Thursday 3 December 2015

Suspended in space

I've been reading about Lina Bo Bardi this week, an Italian-born, Brazilian Modernist architect. Her focus was on glass, using it as a building material that could blend into the rainforests and greenery that often surrounded her constructions. The architecture becomes open, fluid, transparent and permeable. Outside, inside. She took this up again with her 'glass easels', which applied these principles to the gallery space. Glass panes held upright by concrete blocks enable a non-linear mode of viewing, and again that central openness – this time breaking down the walls between artworks. I find its effect remarkable – largely due to its perfect simplicity.

I'm writing up an interview with Isaac Julien at the moment, from when I met him in Venice back in May. He presented a multi-screen film in memory of Bo Bardi, and so introduced me to her work. I remember after the interview we ended up on a water taxi together, speeding towards the Giardini for the opening of the Biennale. Isaac was starting the week-long reading of Marx's 'Das Kapital' (some posturing there on Enwezor's part).
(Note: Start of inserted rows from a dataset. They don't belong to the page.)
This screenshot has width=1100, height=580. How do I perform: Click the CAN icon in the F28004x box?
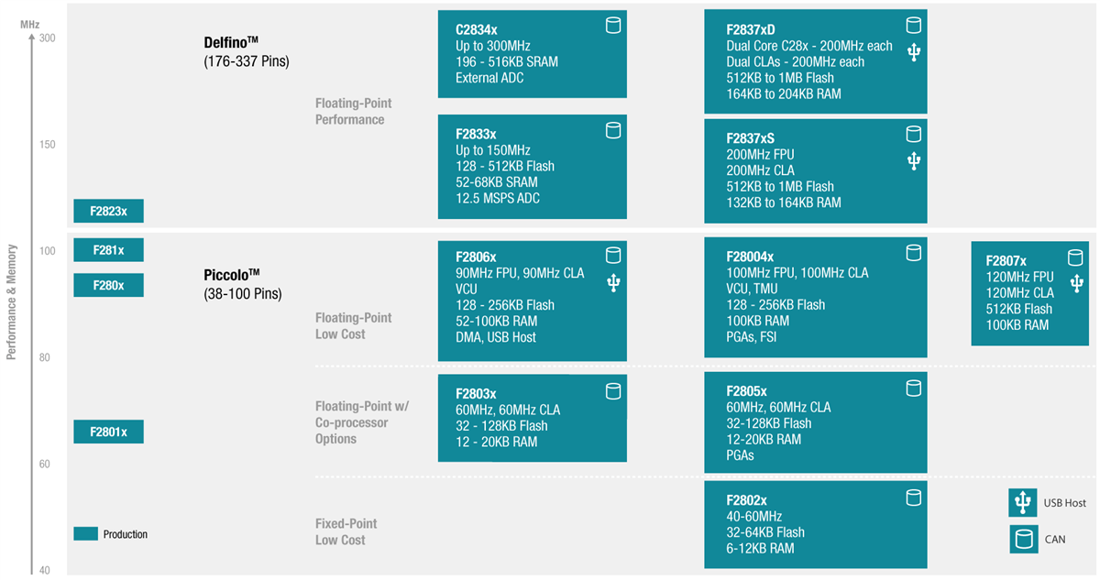point(913,253)
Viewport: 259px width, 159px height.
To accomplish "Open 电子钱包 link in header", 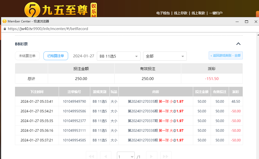I will click(x=163, y=13).
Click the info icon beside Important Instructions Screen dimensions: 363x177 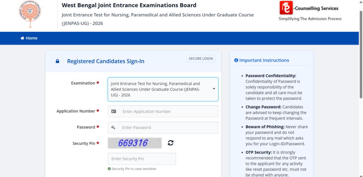coord(236,60)
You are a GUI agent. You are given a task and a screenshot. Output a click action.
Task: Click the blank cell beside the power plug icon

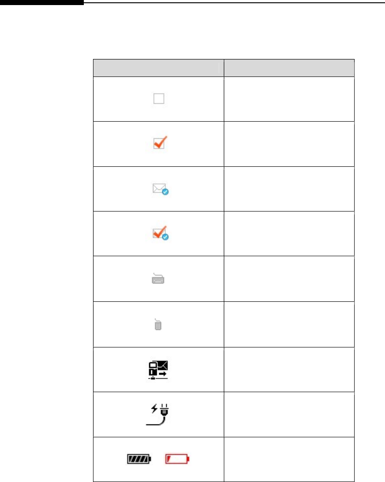click(x=289, y=414)
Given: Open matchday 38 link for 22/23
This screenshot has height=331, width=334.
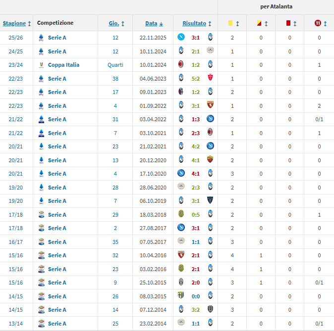Looking at the screenshot, I should pyautogui.click(x=115, y=79).
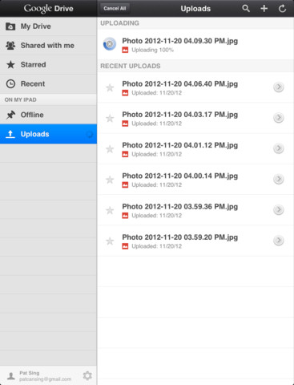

I was quite thrilled. It was only when we arrived that I realised I had forgotten my pass, and so was forced to trail back to my hotel (mosquito-infected den) alone. So sad.
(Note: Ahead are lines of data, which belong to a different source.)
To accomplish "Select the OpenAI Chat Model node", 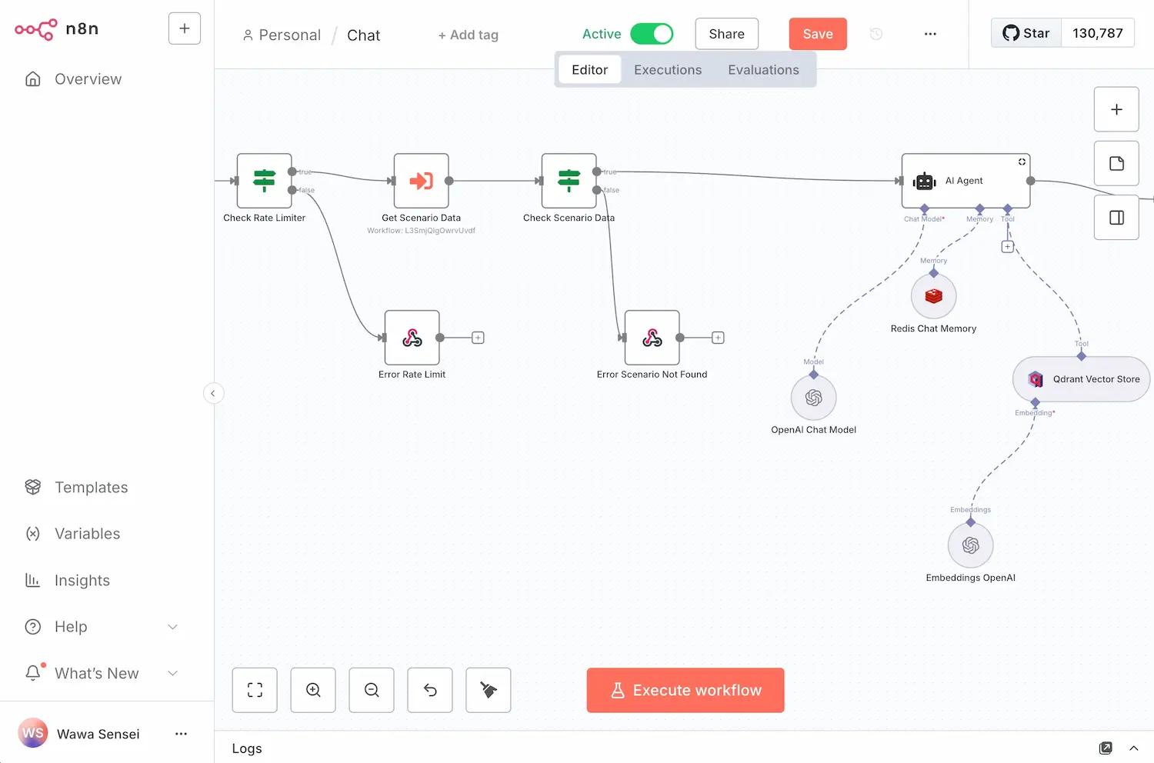I will click(813, 398).
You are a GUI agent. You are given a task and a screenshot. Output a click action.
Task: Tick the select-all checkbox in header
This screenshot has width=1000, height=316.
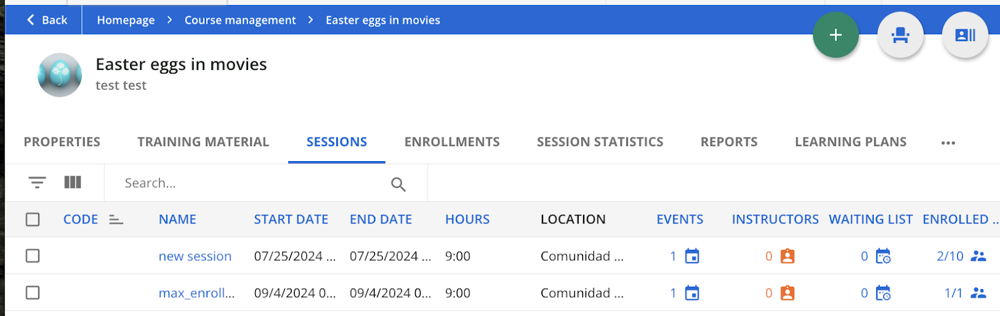click(x=33, y=219)
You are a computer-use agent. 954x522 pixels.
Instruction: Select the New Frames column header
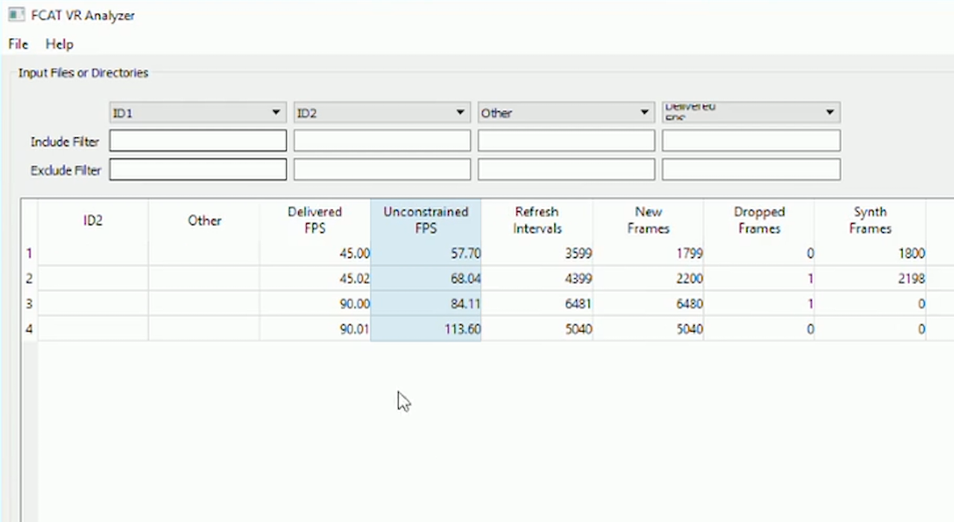click(x=648, y=220)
Isaac Julien said to me on Bo Bardi's easels specifically: "In terms of materiality, the easels can be considered as a metaphor to Lina’s approach. They’re made of glass and concrete, and these two elements were present in the majority of her projects. This heavy concrete base that holds the thin transparent glass in place plays with our senses through an ever-present dichotomy between heavy and light, opaque and transparent, and the graphic and the sculptural. It is within this structure that artworks flow seemingly free from any material weight apart from their grounding concrete structure. It creates this amazingly fluid space, which invites you to look at the artworks differently." 





Awake again

After a long hiatus, I've decided to start updating this blog again. It will be open-ended, and I hope a notebook of ideas and images. I started posting on here aged 17, when Twitter and Instagram hadn't yet taken off. Their growth (in the personal and corporate arenas) has been interesting to chart, with everyone from 12-year-olds to institutions like the Tate suddenly projecting themselves to the world. While the brevity of Twitter and the image focus of Instagram suggests the potential for a greater immediacy, I've found the reality to be something quite different.
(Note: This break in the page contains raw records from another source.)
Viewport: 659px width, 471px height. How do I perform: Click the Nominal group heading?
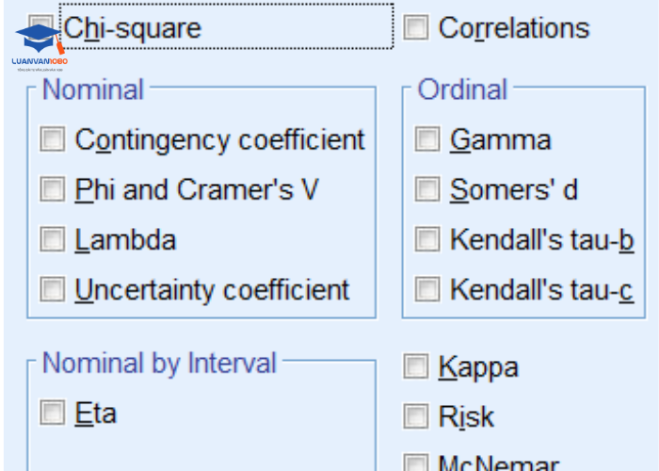(93, 89)
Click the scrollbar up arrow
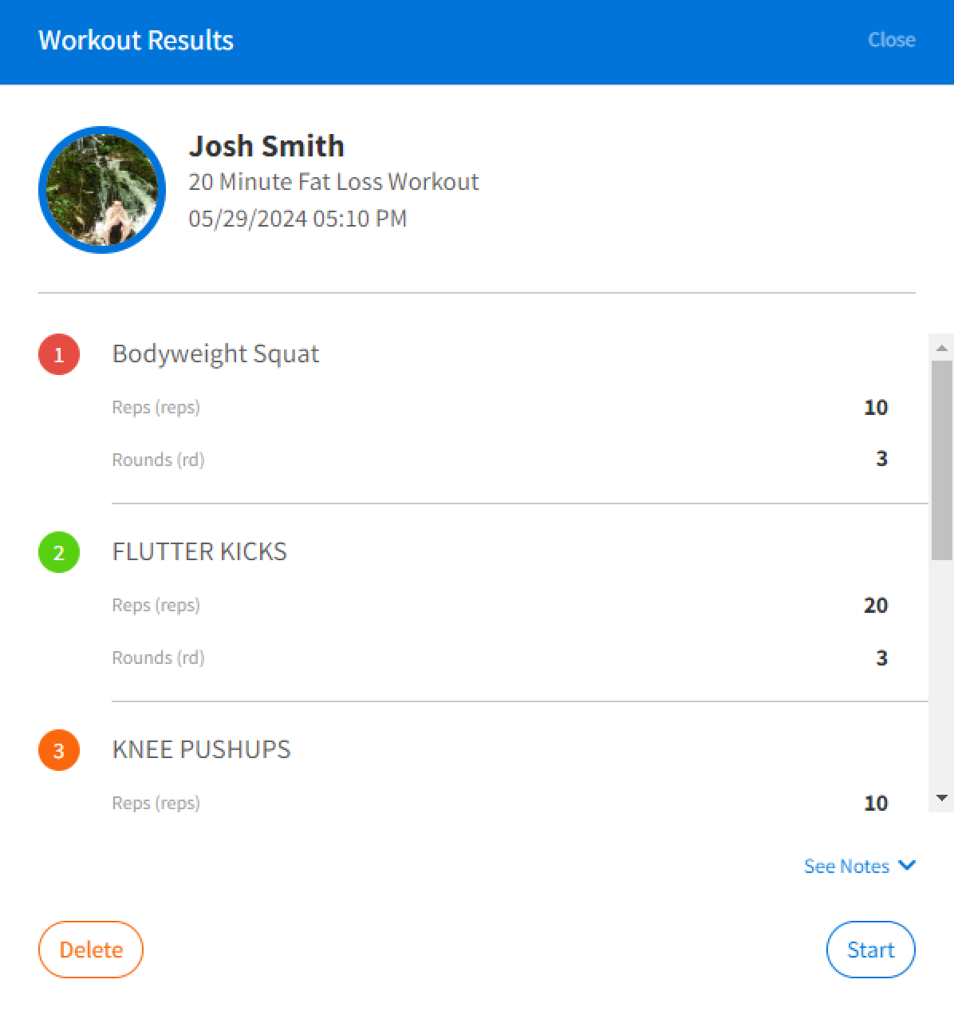This screenshot has width=954, height=1015. coord(941,348)
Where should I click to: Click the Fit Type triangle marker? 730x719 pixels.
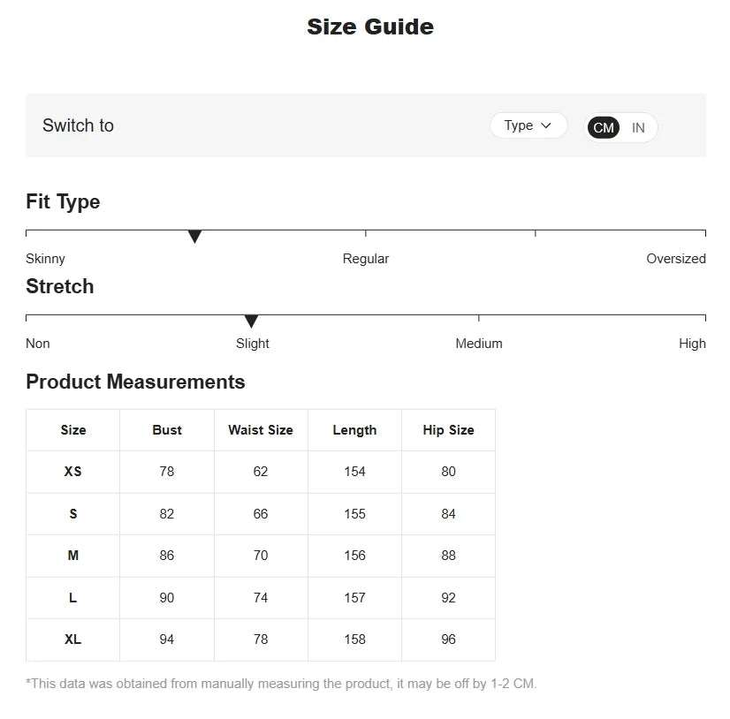[x=194, y=236]
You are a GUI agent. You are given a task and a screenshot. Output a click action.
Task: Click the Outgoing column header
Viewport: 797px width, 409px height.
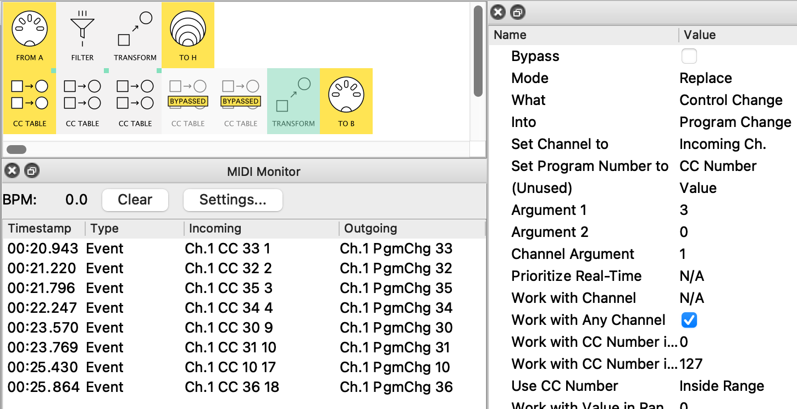370,229
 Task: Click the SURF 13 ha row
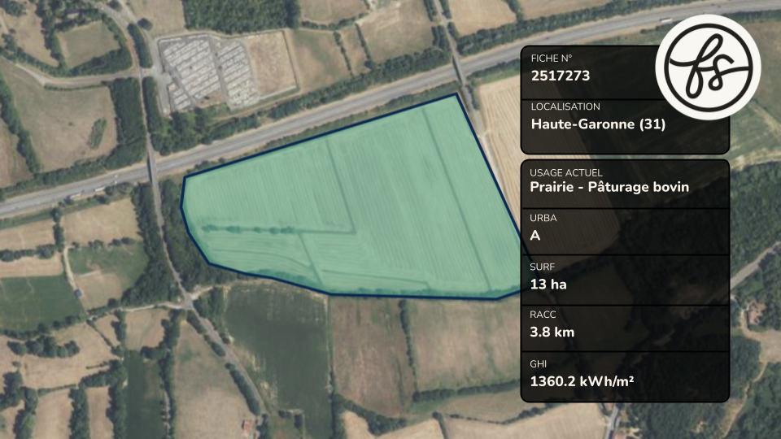coord(625,280)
Suzanne Moore wrote earlier today (in the context of this year's revamped Pirelli Calendar): "The demand for “realness” exists at precisely the same time as owning the means of production of imagery means just owning a phone. To look at Instagram is not to see how others live, but their own fantasies of life. Such lives consist of constant filters and retouching."

These projections can be fascinating in themselves, but I've found myself drawn back to the intimacy of the journal. Here formats are more sprawling, less defined. The active decision of readers to visit a blog also appeals, away from the endless scroll of social media. And the diary's introspective record of failures and impulses.